We waited for the 6 train on an almost-empty platform, the few Saturday Midtown shoppers around us carrying enough bags to look vaguely deranged. One thing about lunatics in New York—they've given carrying lots of stuff a bad name. Whenever I've got more than a backpack, I feel certifiable.
"So, this guy does magazines," Jen said. "You think there's any connection with Hoi Aristoi?"
"Maybe. I've still got my free issue at home. We can check. But I can't imagine that the whole magazine was a sham."
"Yeah, that is getting paranoid," she said. "Of course, that's what they want."
"For us to start questioning everything. Is this party real? This product? This social group? Is cool even real?"
I nodded. "My mother asks that a lot."
A train came and we got on, finding ourselves in a single-advertiser car. The whole train was plastered with ads for a certain brand of wrist-watch, the name of which rhymes with watch. Jen shuddered.

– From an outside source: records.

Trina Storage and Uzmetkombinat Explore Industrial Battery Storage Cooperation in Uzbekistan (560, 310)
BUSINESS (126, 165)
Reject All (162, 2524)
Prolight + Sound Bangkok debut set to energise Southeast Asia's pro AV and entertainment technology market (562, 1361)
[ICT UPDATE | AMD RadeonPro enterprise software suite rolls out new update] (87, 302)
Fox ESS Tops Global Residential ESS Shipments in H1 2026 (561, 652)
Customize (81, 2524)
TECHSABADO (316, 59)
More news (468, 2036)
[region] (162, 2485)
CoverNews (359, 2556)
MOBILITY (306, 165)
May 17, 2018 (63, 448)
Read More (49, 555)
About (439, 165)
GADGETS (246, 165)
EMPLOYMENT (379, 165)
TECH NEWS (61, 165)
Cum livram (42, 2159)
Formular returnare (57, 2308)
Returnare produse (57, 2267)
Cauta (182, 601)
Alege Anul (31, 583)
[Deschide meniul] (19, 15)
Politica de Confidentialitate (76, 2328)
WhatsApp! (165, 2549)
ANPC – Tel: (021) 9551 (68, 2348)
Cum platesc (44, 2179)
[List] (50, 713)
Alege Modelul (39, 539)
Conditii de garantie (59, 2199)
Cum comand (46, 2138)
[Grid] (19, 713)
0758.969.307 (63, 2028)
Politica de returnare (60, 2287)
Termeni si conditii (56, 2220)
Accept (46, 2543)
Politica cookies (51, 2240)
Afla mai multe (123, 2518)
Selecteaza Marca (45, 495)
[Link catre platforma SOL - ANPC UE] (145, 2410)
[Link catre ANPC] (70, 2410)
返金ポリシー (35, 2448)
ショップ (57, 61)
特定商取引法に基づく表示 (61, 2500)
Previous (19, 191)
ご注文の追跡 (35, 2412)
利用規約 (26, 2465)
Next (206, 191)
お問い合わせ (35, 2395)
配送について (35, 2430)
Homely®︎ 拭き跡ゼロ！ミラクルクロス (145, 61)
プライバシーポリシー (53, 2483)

"I always remember the first morning I got on this train," she said. "I looked at my watch and then all the watches in the ads. And they all said the same time mine did."
I looked around. The watches in the ads all were set to ten after ten. "Yeah. The photo-shoot guys set them that way so they look like a smiling face."
"I know, but it's like time froze in here after that morning."
I laughed. "I guess even watch ads are right twice a day."
"I've never recovered."
I looked into her face, which scanned the smiling watch faces above us, a small mammal watching for predatory birds.
"You are very easily rewired, Jen."
"Thanks. But just hold me."
I started to say we could change cars, but holding her was better.